Marcus is right of course. By the time Simple Plan and The Youngbloods are formed, we’ve all gone our separate ways. We kept in sporadic contact, and there can be times when I won’t see Chuck in months. Our infrequent meetings would usually be friendly but brief, a shadow of an almost forgotten friendship. When Randy and I went back to Montréal and I spent more time with him…it’s like suddenly I was back in high school again and never left. It all came back to me—years of suppressed memories—it all came flooding back. Playing hockey in the winter, pranking Jeff on his birthday, eating ice cream after school…all the golden childhood days we went through together.
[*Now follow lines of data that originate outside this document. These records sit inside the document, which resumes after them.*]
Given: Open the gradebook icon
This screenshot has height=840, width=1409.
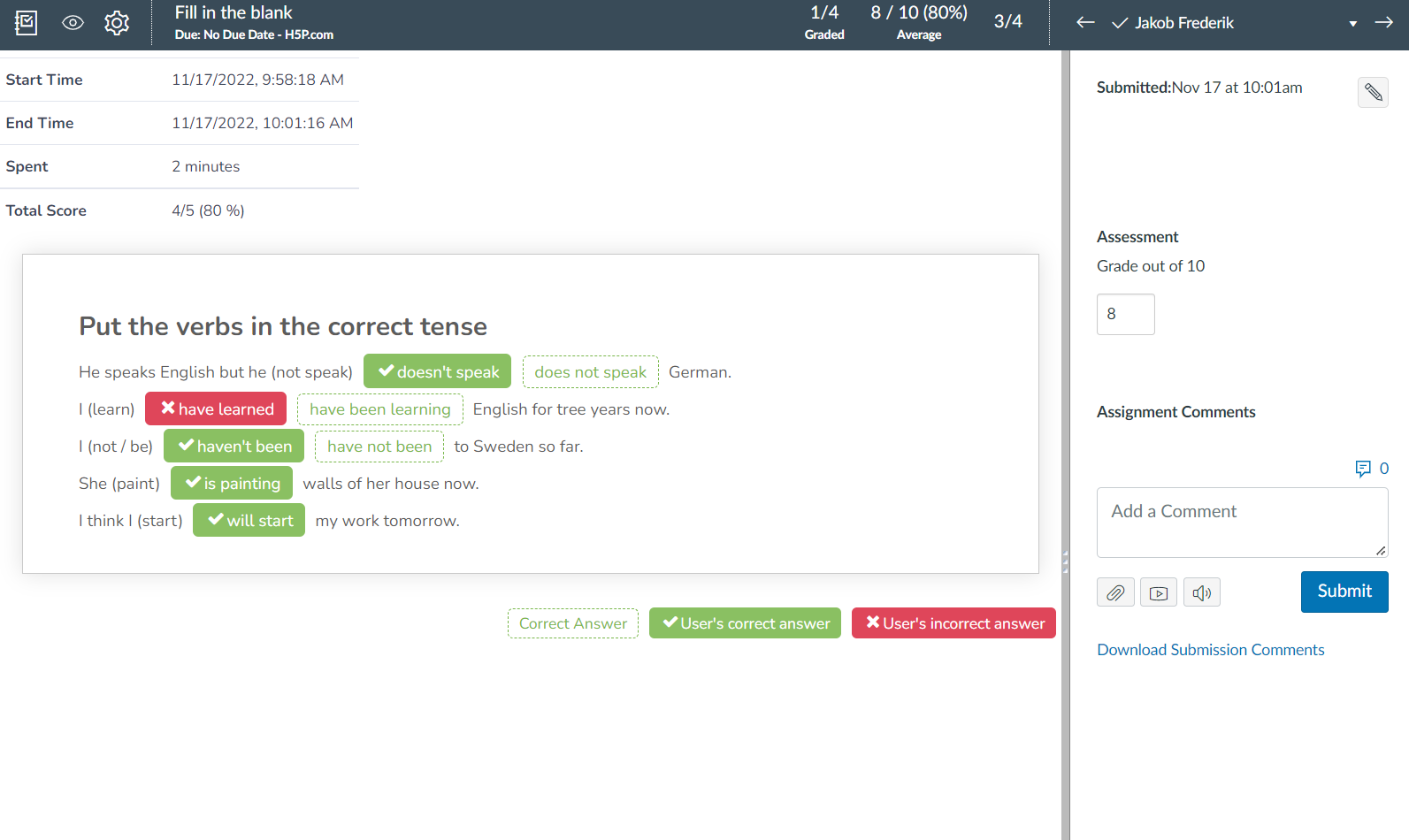Looking at the screenshot, I should coord(27,23).
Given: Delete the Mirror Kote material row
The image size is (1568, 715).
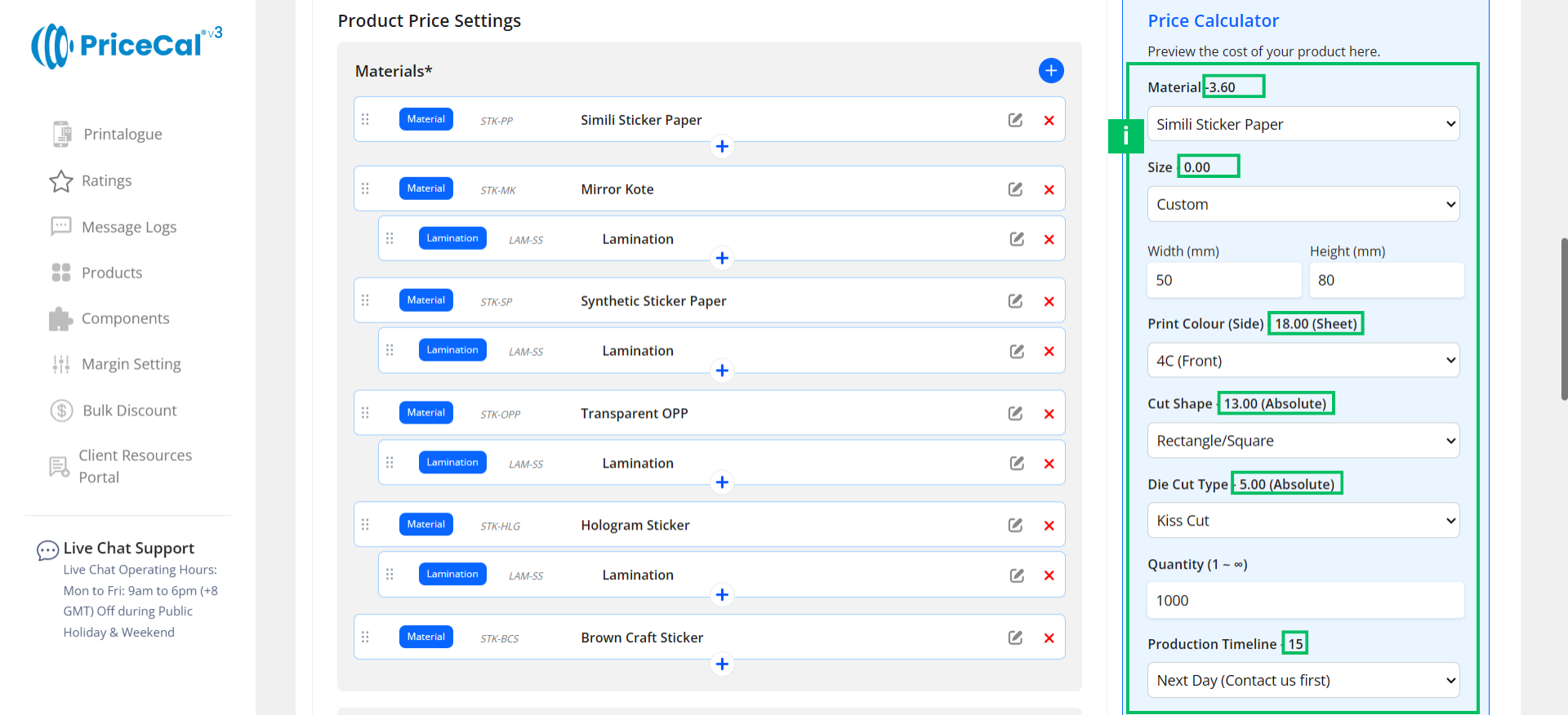Looking at the screenshot, I should tap(1049, 189).
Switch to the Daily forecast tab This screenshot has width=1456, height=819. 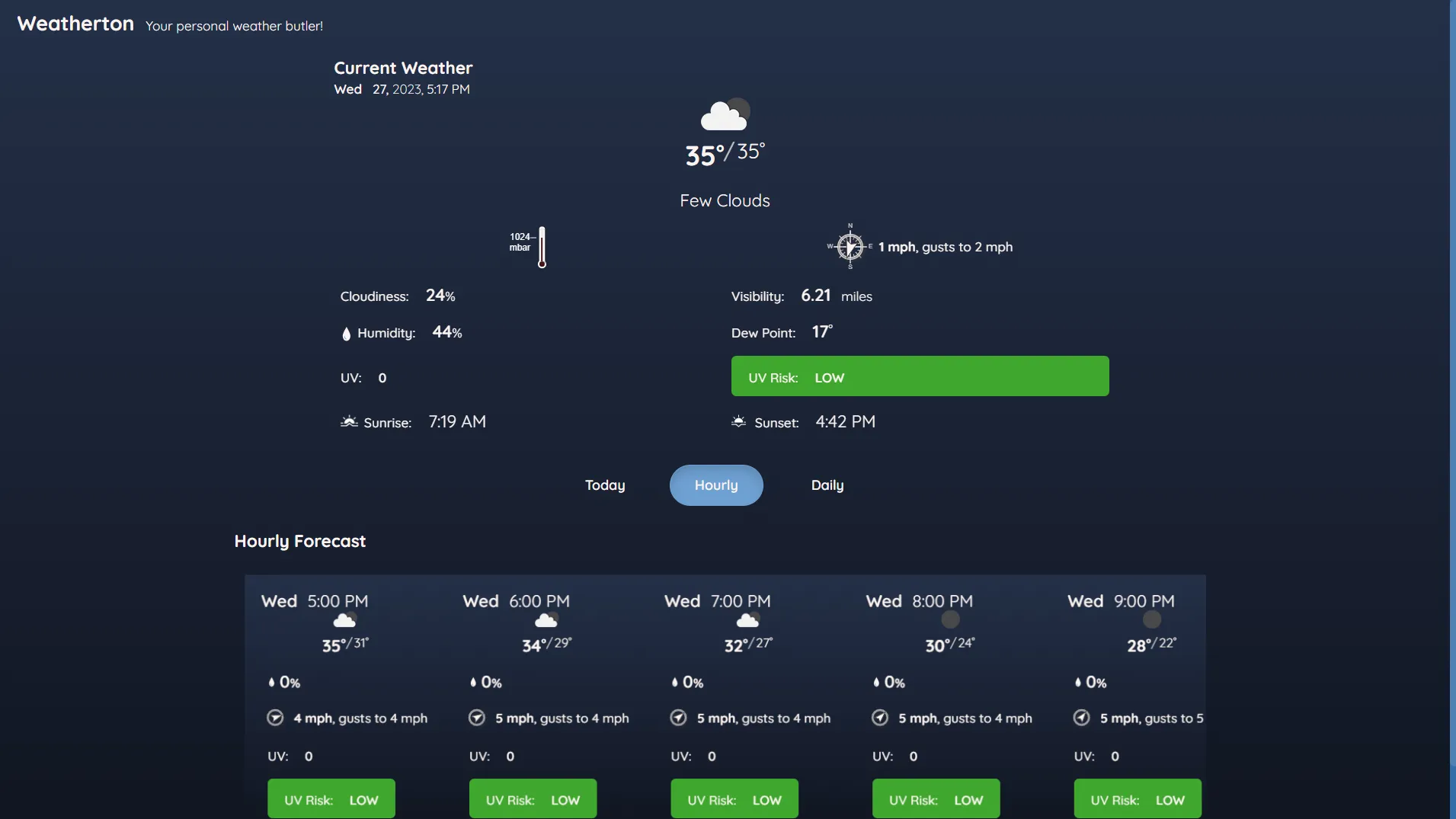click(x=827, y=485)
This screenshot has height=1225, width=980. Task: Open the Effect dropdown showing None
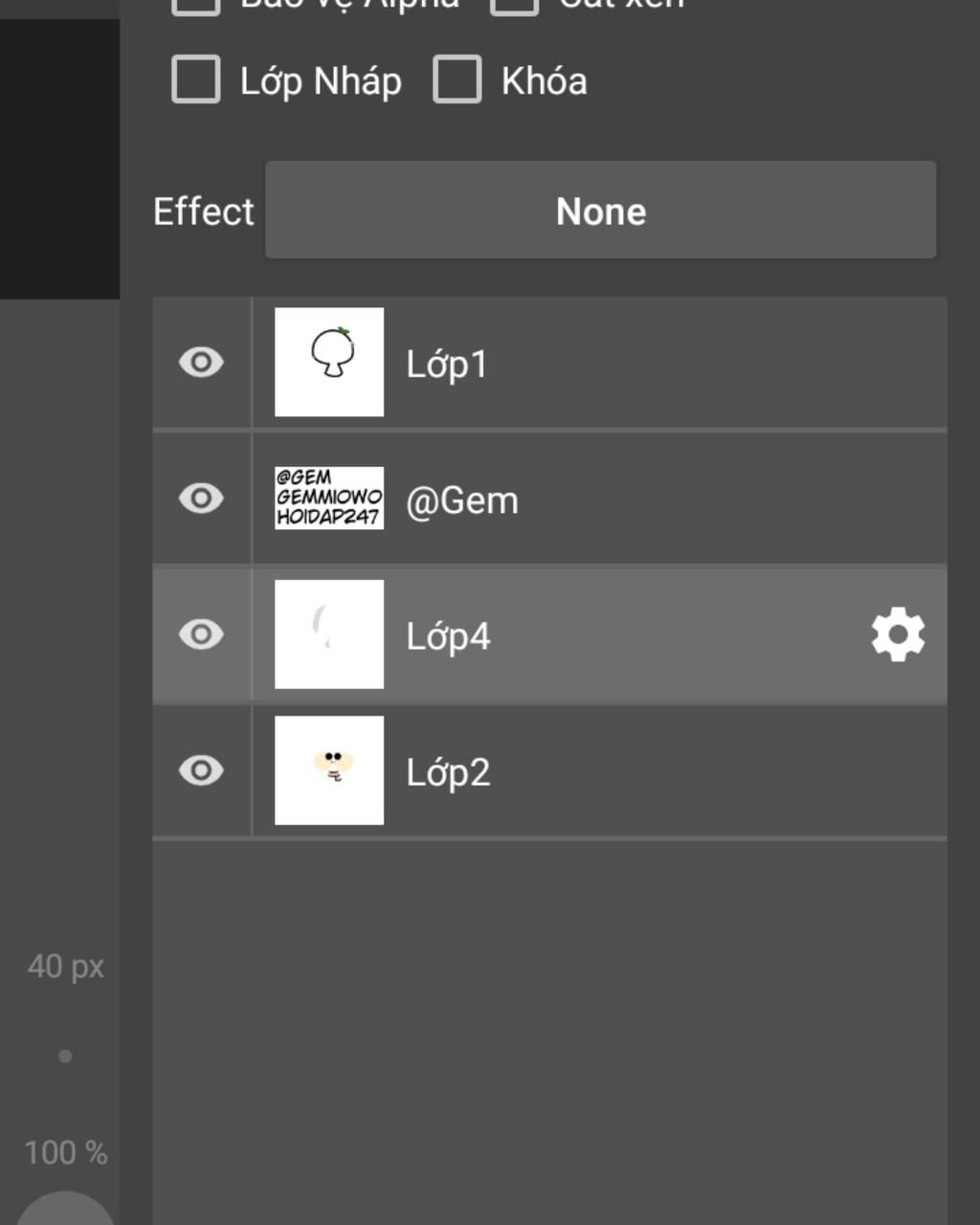click(601, 211)
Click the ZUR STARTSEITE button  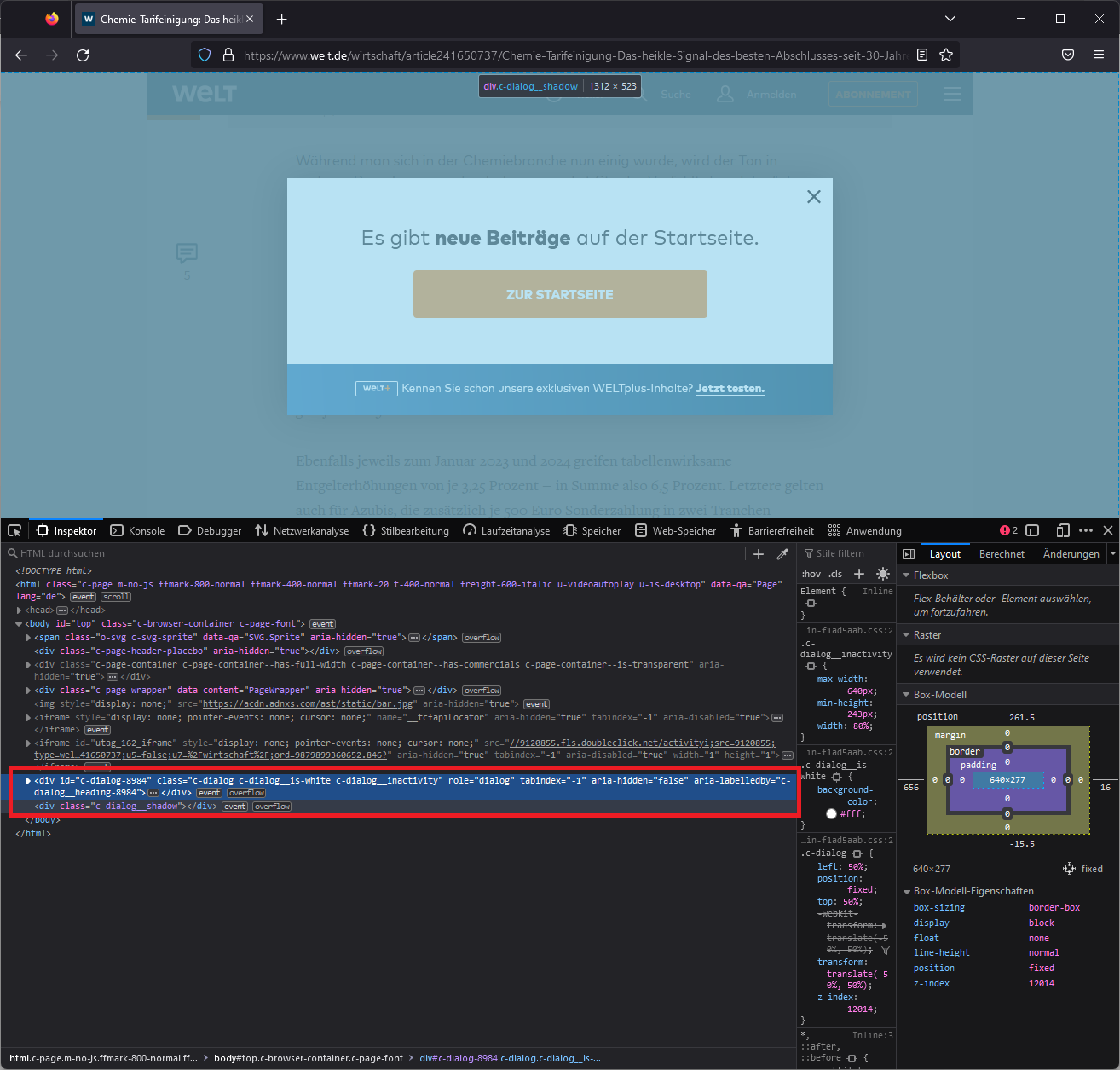pyautogui.click(x=559, y=293)
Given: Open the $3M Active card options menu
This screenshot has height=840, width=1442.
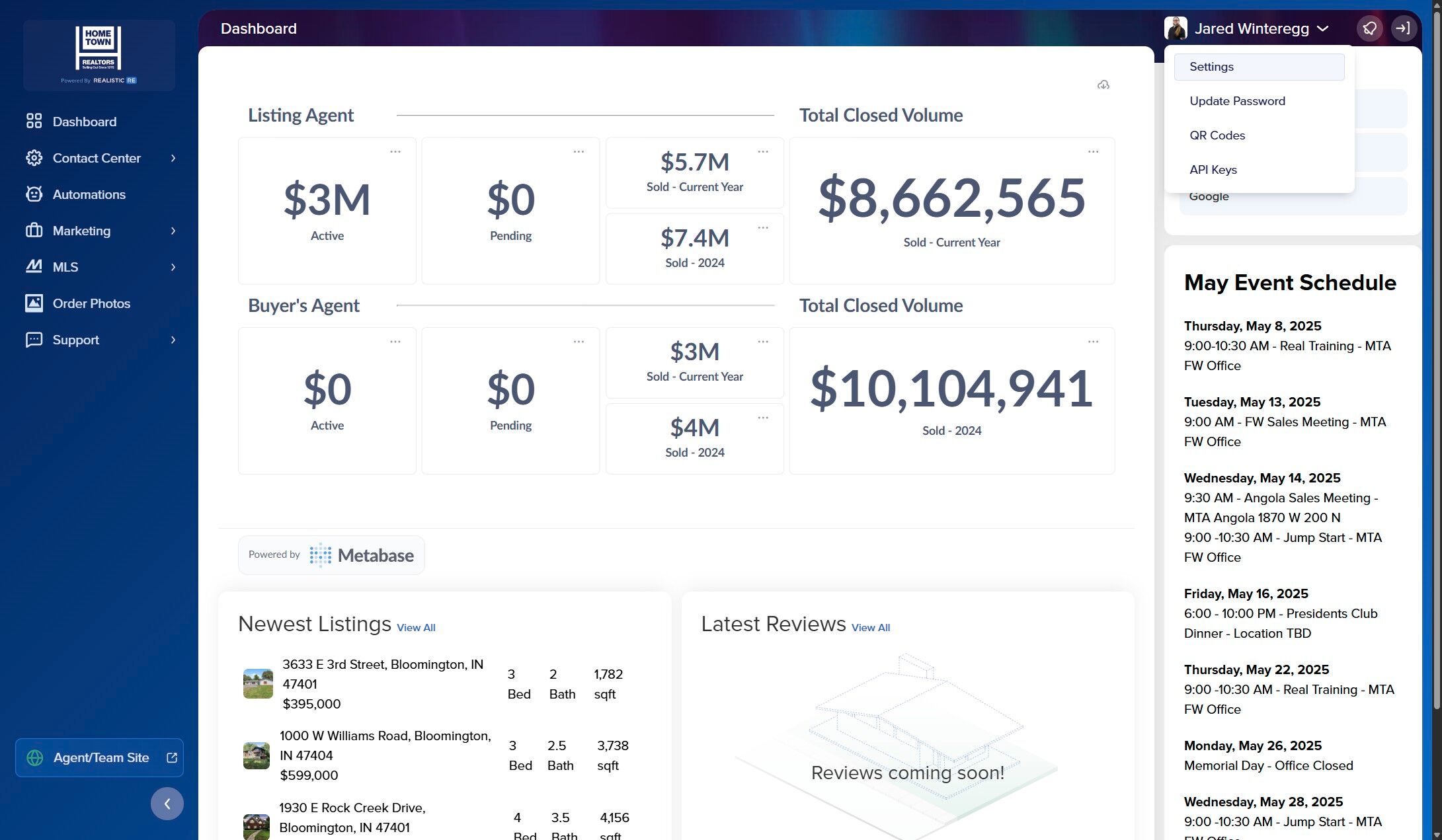Looking at the screenshot, I should (395, 151).
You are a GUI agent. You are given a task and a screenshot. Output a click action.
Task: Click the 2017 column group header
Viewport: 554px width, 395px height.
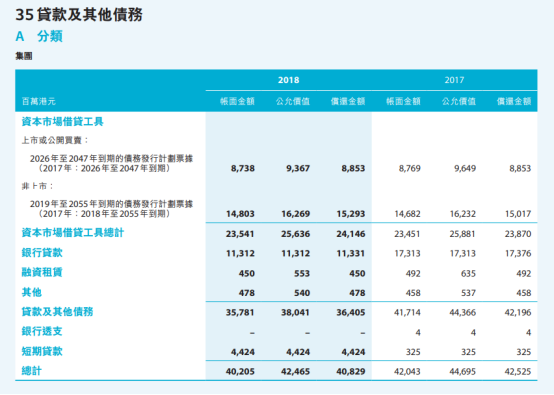454,80
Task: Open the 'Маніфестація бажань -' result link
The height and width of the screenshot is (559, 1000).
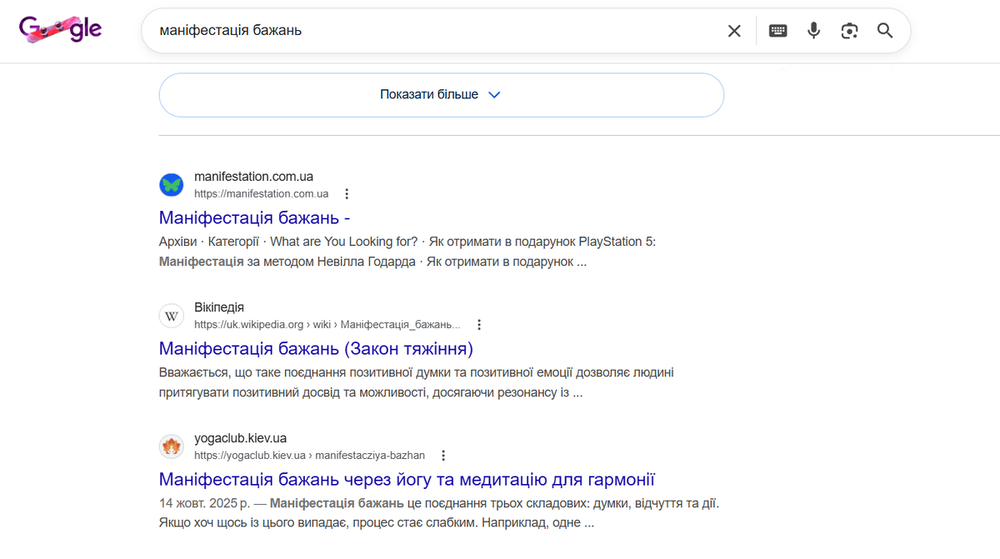Action: [x=254, y=218]
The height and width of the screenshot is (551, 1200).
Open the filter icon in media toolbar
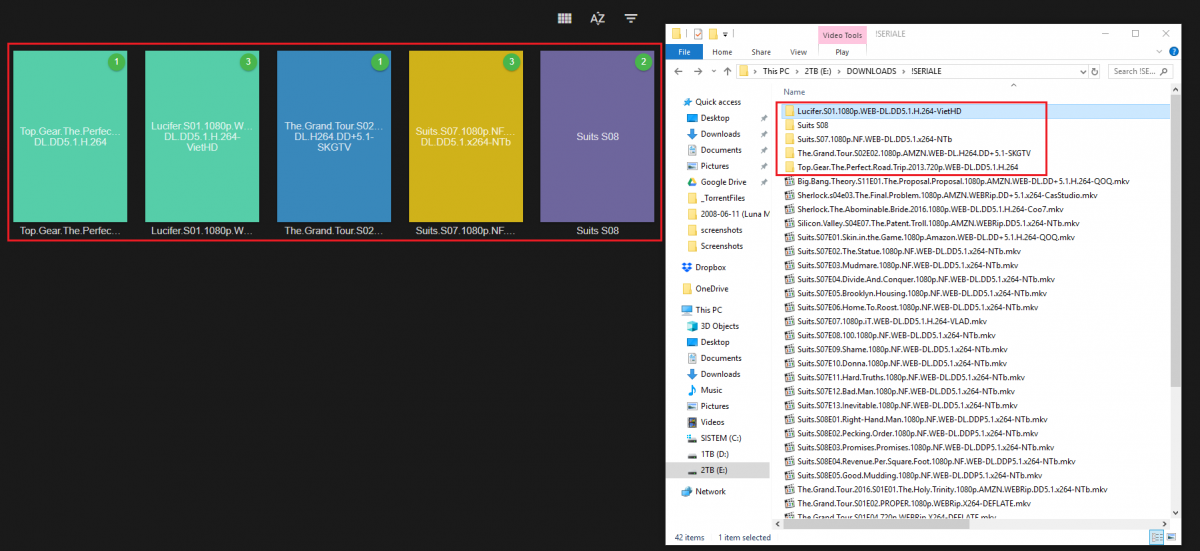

It’s not like I’m feeling nostalgic. It’s like I’m seeing him again for the first time, and suddenly he’s Charles-André Comeau again, not the Simple Plan drummer or all what he’s become during his career with Simple Plan, but my classmate and next-door neighbor, my best friend and trusted confidant.
We’d started to catch up, and I realized I hadn’t spent this much time with him since I moved to Ottawa when we were both still teenagers. Crazy as it sounds, I’d almost forgotten how much fun it was being around him. Underneath the man and professional musician he’d become, I can still see the same boy who I walked to school with everyday.
This special feeling of being together again is not exactly same as when we were younger of course, but was instead reimbursed with a mutual sense of affection between two adults remembering the good old days gone past, as well as a desire to get to know the people we’ve become during those long years that we weren’t together. It’s like we’re re-establishing our friendship, picking up where we left on since we were both seventeen. I hadn’t realized how much I missed him, and if it’s possible to miss a person this much.
There was a time when Chuck and I knew each other so well that we understood each other so well that we can tell what the other was feeling simply by just knowing. Being with him again…it reawakened all those protective senses toward my childhood best friend, and instinctively I know that he’s in trouble. It doesn’t take a genius to figure that something’s up of course, but I feel like there’s something else. It’s as if Charles is in pain, but as noble and gentlemanlike as he always is, decides to suffer it alone.